The main limiting factor for performance in our project is CPU power. The standard MSX computer runs at a clock speed of 3.58 MHz, and, at this speed, decoding network packets is quite processor intensive. The units we will work with are the Panasonic MSX Turbo-R computers. Aside from the standard 3.58 MHz Z-80 processor, these units also have a 7.xx MHz R800 CPU. This CPU is fully compatible with the Z-80 and, at this clock speed, is actually equivalent to a 28 MHz Z-80 processor. Even then, the machine will not be a speed demon on the network. Speed will be the major deciding factor on design choices.

Although the MSX will lag in performance numbers compared to today’s powerful PC’s, for its own use the performance will be more than adequate. Most software written for the MSX is quite small, so the amount of data that will be transferred in actual use will be small. For example, the popular game “Nemesis” written by Konami occupies a total of 128KB. A previous prototype of a network card, using a different controller, achieved 3.99KB/s on a MSX Turbo-R. It would take a total of 32 seconds to download the game. In comparison, the download of the popular game for the PC platform, Unreal Tournament 2003, is a 140MB file, and takes around 13 minutes to download on a home broadband connection, assuming optimal connection speed. Some people will swear over their dead mother that Nemesis is a better game.

Study Organization

Meetings:

We will have meetings after deadlines usually on Thursday nights.

Supplementary Information

This project can be thought of as having:

25% Hardware design and implementation

35% Software design and implementation

15% Design Integration

15% Test and validation

10% Documentation

Engineering analysis

To analysis the project, research and testing was done to be sure all the conceptual blocks fit together and that the hardware could be obtained. Organization is critical and testing individual parts of the system seemed logical. We wanted to ensure each block was functional before testing the overall system. Please see [fig. 4] for the block diagram.

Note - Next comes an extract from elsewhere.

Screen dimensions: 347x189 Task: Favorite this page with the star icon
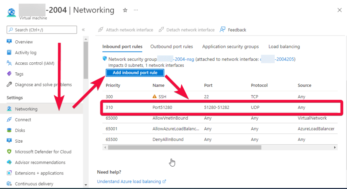click(125, 10)
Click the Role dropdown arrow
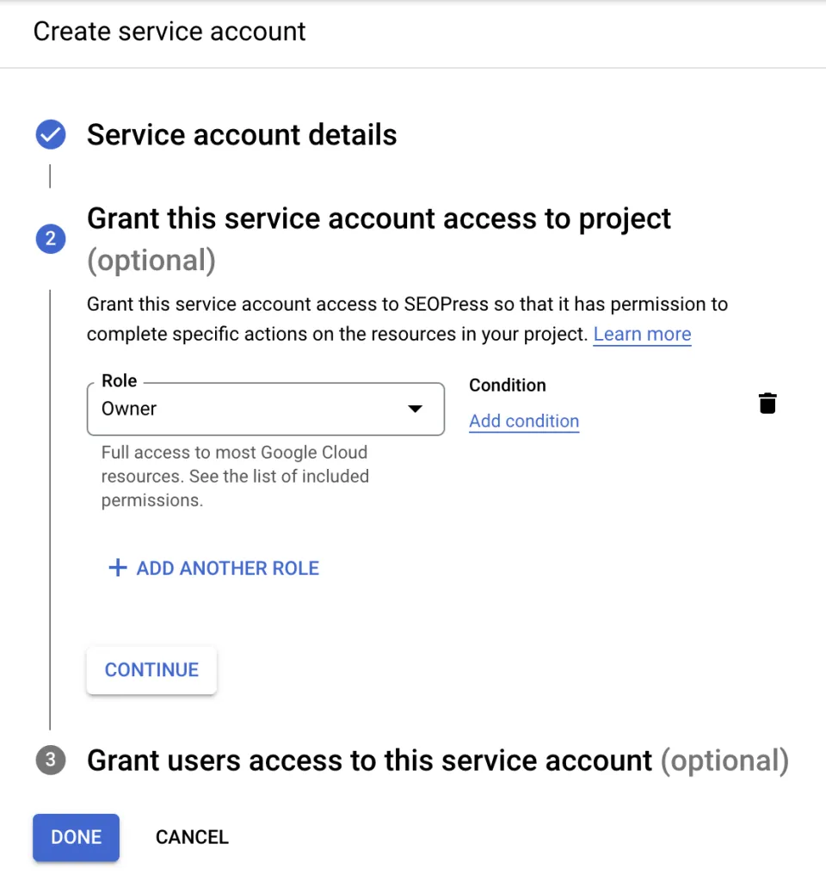 coord(415,409)
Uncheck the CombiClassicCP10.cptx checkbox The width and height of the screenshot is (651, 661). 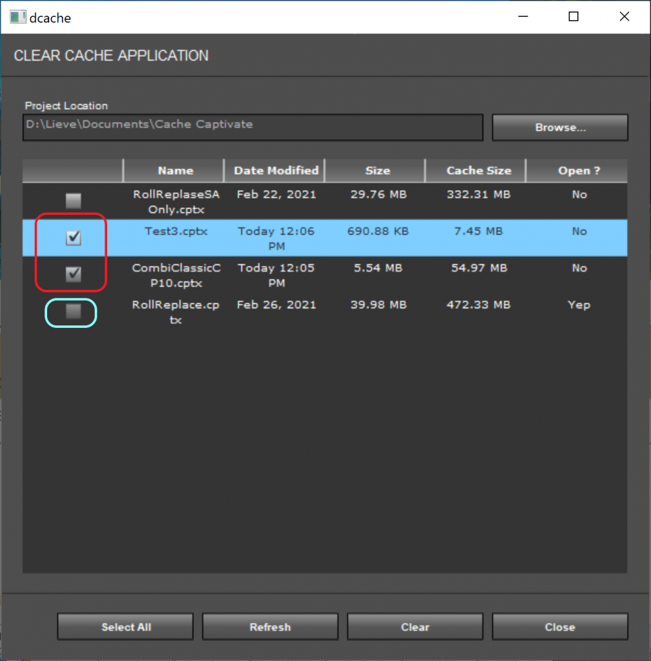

When the MSX computers arrived, we wanted to see if they were working. Also, we wanted to see if we had correct address and data signals. This was done by saudering a ribbon cable to the flex expansion port A on the Altera board and saudering a chopped-off ISA prototyping card on the other end of the ribbon cable to plug into the MSX cartridge slot.

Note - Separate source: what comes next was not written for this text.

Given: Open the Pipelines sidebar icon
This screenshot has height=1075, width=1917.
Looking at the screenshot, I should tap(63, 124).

In MaxplusII, the address and control signals decoding was designed and downloaded into the board. When testing time came, the MSX performed well flashing the BCD LEDs on the Altera board faster than the human eye could detect. Our address and signal decoding algorithm was correct.

[fig. 1] Connected through Altera’s Flex port A, we tested our decoding algorithm. A loop in BASIC made lights blink on the Altera board.

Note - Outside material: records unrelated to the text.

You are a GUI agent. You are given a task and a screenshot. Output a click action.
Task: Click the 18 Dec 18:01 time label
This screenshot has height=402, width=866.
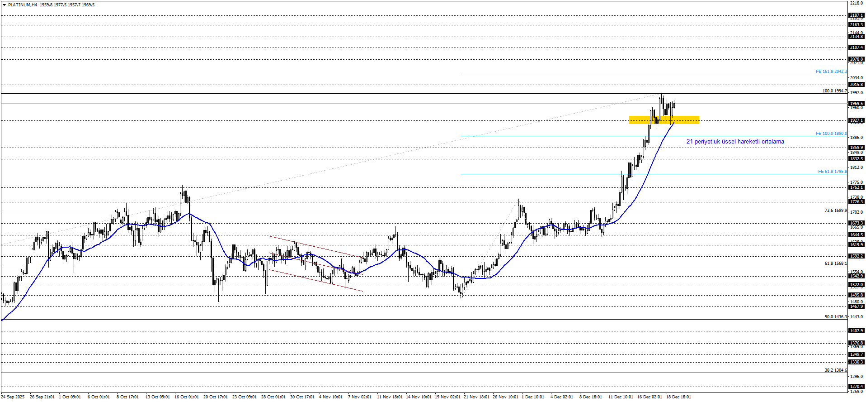[x=678, y=397]
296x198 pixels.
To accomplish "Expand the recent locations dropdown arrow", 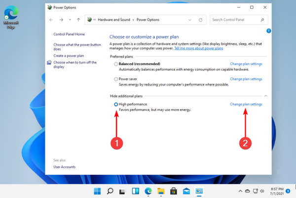I will pos(70,20).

Next we tested the UZIX functional block by making a boot disk and loading it on the MSX. With kernel at 0.2.1, it was stable and very UNIX like. The MSX OS would work with our MSX computers.

To ensure timing was correct, we downloaded datasheets for both the MSX Z80 processor and the CS8900 chip. For the MSX computer, the timing diagrams were vague and in order to have accurate measurements, the MSX was connected to a LSA. We encountered a problem. The set-up time was not enough for the CS8900. So the CS8900 would only work when the MSX was in non-turbo mode.

This is as much analysis that could be done without our working board.

Data acquired

Many specification sheets were downloaded for the CS8900 Ethernet controller [2]. There are timing diagrams and register information as well as an overall schematic of how to design with the CS8900.

Datasheets for the MSX Z80 microprocessor clock cycles and op codes [3].

Artwork

The MSX computers. We have both the Turbo models ST and MT.

[fig. 2] GT model (Panasonic FS-A1GT MSX Turbo R) [3]

[fig.3 ] ST model (Panasonic FS-A1ST MSX Turbo R) [3]

[fig. 4] Functional block diagram of the project.

[fig. 5] Bake ‘em.- even the smallest sauder paste lines caused some sauder bridges on the CS8900 IC [4]

[fig. 6] Send out PCB on left and UF’s milled board on right

[fig. 7] Complete MSX network interface card (top)

[fig. 8] Complete MSX network interface card (bottom)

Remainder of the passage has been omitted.